RECORDS TO USE>

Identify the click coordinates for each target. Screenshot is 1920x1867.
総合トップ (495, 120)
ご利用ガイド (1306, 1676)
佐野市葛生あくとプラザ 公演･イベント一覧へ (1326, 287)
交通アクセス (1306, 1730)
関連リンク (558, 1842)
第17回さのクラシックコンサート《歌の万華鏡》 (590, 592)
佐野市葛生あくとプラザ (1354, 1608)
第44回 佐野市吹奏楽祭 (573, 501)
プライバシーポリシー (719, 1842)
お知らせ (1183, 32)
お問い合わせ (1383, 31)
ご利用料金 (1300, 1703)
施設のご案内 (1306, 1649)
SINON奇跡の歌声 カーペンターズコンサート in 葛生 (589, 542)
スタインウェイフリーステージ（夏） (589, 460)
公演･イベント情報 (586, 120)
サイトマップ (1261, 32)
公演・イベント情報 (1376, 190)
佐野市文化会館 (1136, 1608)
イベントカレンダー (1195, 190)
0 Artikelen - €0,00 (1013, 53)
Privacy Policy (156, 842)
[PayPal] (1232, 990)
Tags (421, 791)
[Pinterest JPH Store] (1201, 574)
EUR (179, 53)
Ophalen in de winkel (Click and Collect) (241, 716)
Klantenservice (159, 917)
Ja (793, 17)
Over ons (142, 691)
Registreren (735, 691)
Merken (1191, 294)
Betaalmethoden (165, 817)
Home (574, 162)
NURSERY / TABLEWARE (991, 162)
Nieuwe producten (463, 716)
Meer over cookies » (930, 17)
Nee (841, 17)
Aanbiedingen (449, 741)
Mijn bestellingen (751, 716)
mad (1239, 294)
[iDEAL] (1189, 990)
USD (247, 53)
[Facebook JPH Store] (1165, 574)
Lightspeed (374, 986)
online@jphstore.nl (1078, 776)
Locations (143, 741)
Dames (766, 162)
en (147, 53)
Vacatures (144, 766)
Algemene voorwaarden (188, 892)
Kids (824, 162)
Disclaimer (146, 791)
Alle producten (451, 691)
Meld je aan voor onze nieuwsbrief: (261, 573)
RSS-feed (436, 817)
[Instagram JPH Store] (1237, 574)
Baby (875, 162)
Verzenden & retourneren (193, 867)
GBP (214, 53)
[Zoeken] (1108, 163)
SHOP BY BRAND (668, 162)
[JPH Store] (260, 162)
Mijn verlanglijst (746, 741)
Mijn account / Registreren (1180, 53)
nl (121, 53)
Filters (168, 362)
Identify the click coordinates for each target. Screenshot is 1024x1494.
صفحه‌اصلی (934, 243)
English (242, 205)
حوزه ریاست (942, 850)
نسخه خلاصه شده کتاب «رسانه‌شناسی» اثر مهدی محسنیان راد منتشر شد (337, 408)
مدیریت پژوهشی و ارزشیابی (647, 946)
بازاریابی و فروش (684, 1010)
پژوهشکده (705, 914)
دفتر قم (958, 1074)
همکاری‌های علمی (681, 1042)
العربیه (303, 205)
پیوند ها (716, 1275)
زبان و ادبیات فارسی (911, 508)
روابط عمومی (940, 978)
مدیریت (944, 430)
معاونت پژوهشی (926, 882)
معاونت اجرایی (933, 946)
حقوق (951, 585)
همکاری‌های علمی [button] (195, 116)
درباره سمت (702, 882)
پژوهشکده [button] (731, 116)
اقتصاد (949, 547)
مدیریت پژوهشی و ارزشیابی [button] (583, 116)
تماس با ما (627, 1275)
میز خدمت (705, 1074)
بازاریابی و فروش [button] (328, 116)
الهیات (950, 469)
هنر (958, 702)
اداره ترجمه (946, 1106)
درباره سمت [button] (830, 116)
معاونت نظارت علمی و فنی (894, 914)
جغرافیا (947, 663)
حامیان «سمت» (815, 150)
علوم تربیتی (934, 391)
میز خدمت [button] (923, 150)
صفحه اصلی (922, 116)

ACTION ITEM> Extract all of the data shown above without alteration.

ANSWER SECTION>
Identify the click coordinates for each target. Screenshot is 1920x1867.
総合トップ (495, 120)
ご利用ガイド (1306, 1676)
佐野市葛生あくとプラザ 公演･イベント一覧へ (1326, 287)
交通アクセス (1306, 1730)
関連リンク (558, 1842)
第17回さのクラシックコンサート《歌の万華鏡》 (590, 592)
佐野市葛生あくとプラザ (1354, 1608)
第44回 佐野市吹奏楽祭 (573, 501)
プライバシーポリシー (719, 1842)
お知らせ (1183, 32)
お問い合わせ (1383, 31)
ご利用料金 (1300, 1703)
施設のご案内 (1306, 1649)
SINON奇跡の歌声 カーペンターズコンサート in 葛生 (589, 542)
スタインウェイフリーステージ（夏） (589, 460)
公演･イベント情報 (586, 120)
サイトマップ (1261, 32)
公演・イベント情報 (1376, 190)
佐野市文化会館 (1136, 1608)
イベントカレンダー (1195, 190)
0 Artikelen - €0,00 (1013, 53)
Privacy Policy (156, 842)
[PayPal] (1232, 990)
Tags (421, 791)
[Pinterest JPH Store] (1201, 574)
EUR (179, 53)
Ophalen in de winkel (Click and Collect) (241, 716)
Klantenservice (159, 917)
Ja (793, 17)
Over ons (142, 691)
Registreren (735, 691)
Merken (1191, 294)
Betaalmethoden (165, 817)
Home (574, 162)
NURSERY / TABLEWARE (991, 162)
Nieuwe producten (463, 716)
Meer over cookies » (930, 17)
Nee (841, 17)
Aanbiedingen (449, 741)
Mijn bestellingen (751, 716)
mad (1239, 294)
[iDEAL] (1189, 990)
USD (247, 53)
[Facebook JPH Store] (1165, 574)
Lightspeed (374, 986)
online@jphstore.nl (1078, 776)
Locations (143, 741)
Dames (766, 162)
en (147, 53)
Vacatures (144, 766)
Algemene voorwaarden (188, 892)
Kids (824, 162)
Disclaimer (146, 791)
Alle producten (451, 691)
Meld je aan voor onze nieuwsbrief: (261, 573)
RSS-feed (436, 817)
[Instagram JPH Store] (1237, 574)
Baby (875, 162)
Verzenden & retourneren (193, 867)
GBP (214, 53)
[Zoeken] (1108, 163)
SHOP BY BRAND (668, 162)
[JPH Store] (260, 162)
Mijn verlanglijst (746, 741)
Mijn account / Registreren (1180, 53)
nl (121, 53)
Filters (168, 362)
Identify the click coordinates for each target. Screenshot is 1024x1494.
صفحه‌اصلی (934, 243)
English (242, 205)
حوزه ریاست (942, 850)
نسخه خلاصه شده کتاب «رسانه‌شناسی» اثر مهدی محسنیان راد منتشر شد (337, 408)
مدیریت پژوهشی و ارزشیابی (647, 946)
بازاریابی و فروش (684, 1010)
پژوهشکده (705, 914)
دفتر قم (958, 1074)
همکاری‌های علمی (681, 1042)
العربیه (303, 205)
پیوند ها (716, 1275)
زبان و ادبیات فارسی (911, 508)
روابط عمومی (940, 978)
مدیریت (944, 430)
معاونت پژوهشی (926, 882)
معاونت اجرایی (933, 946)
حقوق (951, 585)
همکاری‌های علمی [button] (195, 116)
درباره سمت (702, 882)
پژوهشکده [button] (731, 116)
اقتصاد (949, 547)
مدیریت پژوهشی و ارزشیابی [button] (583, 116)
تماس با ما (627, 1275)
میز خدمت (705, 1074)
بازاریابی و فروش [button] (328, 116)
الهیات (950, 469)
هنر (958, 702)
اداره ترجمه (946, 1106)
درباره سمت [button] (830, 116)
معاونت نظارت علمی و فنی (894, 914)
جغرافیا (947, 663)
حامیان «سمت» (815, 150)
علوم تربیتی (934, 391)
میز خدمت [button] (923, 150)
صفحه اصلی (922, 116)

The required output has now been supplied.